*** DATA RECORDS Section Begins ***

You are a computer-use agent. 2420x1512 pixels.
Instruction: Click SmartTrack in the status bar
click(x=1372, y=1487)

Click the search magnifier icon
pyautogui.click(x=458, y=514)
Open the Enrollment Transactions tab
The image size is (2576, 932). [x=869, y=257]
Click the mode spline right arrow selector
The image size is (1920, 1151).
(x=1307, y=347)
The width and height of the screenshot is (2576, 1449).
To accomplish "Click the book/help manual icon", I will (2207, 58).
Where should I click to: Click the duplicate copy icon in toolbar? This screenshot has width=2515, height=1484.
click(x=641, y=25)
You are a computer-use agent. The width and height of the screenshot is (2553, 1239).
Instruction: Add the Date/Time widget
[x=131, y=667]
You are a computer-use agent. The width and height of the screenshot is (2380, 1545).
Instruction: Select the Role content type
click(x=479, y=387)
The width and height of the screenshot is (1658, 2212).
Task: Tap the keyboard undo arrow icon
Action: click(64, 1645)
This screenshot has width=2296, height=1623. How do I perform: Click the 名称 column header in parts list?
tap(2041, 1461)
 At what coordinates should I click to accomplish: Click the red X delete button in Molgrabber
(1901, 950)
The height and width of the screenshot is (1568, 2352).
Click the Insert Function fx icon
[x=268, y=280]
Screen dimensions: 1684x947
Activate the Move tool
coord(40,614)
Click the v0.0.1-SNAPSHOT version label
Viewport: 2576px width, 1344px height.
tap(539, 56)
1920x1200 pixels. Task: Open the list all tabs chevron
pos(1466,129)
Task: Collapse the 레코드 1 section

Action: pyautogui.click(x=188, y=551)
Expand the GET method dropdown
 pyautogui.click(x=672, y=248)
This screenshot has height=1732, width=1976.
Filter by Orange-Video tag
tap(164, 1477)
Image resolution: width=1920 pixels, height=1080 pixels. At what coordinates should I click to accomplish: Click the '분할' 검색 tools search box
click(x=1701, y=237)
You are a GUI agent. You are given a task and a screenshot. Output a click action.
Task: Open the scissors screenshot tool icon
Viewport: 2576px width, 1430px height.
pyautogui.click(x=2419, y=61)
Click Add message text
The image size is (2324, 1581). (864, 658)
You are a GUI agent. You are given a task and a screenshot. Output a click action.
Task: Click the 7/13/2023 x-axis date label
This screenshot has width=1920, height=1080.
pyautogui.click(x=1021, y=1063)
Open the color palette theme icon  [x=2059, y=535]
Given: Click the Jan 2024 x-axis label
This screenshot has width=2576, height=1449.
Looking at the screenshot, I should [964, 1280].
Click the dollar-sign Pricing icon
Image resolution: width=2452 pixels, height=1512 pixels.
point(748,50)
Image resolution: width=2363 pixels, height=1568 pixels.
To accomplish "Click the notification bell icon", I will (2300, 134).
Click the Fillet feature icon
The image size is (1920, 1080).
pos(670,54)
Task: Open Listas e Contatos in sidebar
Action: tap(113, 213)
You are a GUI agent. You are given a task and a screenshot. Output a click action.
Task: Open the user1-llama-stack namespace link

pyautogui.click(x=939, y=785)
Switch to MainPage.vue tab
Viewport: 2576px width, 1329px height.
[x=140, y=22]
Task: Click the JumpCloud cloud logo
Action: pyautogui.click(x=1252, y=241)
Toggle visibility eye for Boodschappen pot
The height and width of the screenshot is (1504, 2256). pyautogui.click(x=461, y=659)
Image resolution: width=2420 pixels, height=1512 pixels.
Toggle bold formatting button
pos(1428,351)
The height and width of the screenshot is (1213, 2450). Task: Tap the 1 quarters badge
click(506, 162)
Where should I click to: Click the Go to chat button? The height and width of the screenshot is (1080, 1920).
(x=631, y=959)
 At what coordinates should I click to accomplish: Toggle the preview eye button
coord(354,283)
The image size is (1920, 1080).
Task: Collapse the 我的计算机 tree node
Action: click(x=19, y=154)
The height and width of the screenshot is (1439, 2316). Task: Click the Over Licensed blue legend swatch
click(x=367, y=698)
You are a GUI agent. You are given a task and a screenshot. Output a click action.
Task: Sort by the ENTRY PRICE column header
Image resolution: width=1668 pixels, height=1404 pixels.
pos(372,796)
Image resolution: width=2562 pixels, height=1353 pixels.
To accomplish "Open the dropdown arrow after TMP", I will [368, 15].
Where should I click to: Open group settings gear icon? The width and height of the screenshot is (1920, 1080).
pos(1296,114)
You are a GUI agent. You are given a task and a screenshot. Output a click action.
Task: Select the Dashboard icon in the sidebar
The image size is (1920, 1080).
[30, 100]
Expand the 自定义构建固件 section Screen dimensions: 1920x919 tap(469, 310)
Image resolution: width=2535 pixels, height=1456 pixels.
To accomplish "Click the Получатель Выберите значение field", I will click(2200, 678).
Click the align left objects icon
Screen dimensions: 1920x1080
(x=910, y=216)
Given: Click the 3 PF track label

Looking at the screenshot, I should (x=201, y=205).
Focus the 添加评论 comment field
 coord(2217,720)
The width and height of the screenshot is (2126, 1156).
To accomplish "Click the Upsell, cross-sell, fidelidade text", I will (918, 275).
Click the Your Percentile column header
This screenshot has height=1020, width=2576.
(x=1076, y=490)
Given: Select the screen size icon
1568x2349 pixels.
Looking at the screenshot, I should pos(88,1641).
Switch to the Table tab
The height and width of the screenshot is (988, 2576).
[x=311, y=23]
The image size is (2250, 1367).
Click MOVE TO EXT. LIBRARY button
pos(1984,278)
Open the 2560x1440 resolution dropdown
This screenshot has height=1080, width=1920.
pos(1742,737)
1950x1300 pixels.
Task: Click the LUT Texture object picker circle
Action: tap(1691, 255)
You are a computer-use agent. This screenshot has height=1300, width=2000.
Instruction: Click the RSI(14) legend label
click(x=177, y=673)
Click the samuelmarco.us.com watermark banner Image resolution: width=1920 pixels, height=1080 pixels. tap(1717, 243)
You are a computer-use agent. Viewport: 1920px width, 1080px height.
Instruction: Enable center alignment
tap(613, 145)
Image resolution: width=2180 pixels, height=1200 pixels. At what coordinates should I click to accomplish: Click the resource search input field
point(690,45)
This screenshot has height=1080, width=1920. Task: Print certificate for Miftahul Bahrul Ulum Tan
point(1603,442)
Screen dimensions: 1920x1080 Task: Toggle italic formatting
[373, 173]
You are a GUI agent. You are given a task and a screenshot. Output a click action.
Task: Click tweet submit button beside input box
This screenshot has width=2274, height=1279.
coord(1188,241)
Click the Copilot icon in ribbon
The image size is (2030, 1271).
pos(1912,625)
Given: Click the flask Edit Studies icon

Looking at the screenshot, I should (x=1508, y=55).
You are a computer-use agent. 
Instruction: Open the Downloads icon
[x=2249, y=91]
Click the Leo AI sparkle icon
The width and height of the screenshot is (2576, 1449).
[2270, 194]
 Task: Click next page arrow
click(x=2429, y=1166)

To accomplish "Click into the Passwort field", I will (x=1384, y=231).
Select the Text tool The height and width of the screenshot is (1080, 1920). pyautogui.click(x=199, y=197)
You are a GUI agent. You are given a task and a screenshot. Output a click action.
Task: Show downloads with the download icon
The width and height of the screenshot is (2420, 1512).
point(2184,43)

*** DATA RECORDS Section Ends ***

WORK ORDER: Return every line from the entries that holds the string "computer".

SOLUTION:
You are a computer-use agent. 2420x1512 pixels.
You are a computer-use agent. The width and height of the screenshot is (2553, 1239).
You are a computer-use agent. The width and height of the screenshot is (2380, 1545).
You are a computer-use agent. This screenshot has height=1300, width=2000.
You are a computer-use agent. Viewport: 1920px width, 1080px height.
You are a computer-use agent. 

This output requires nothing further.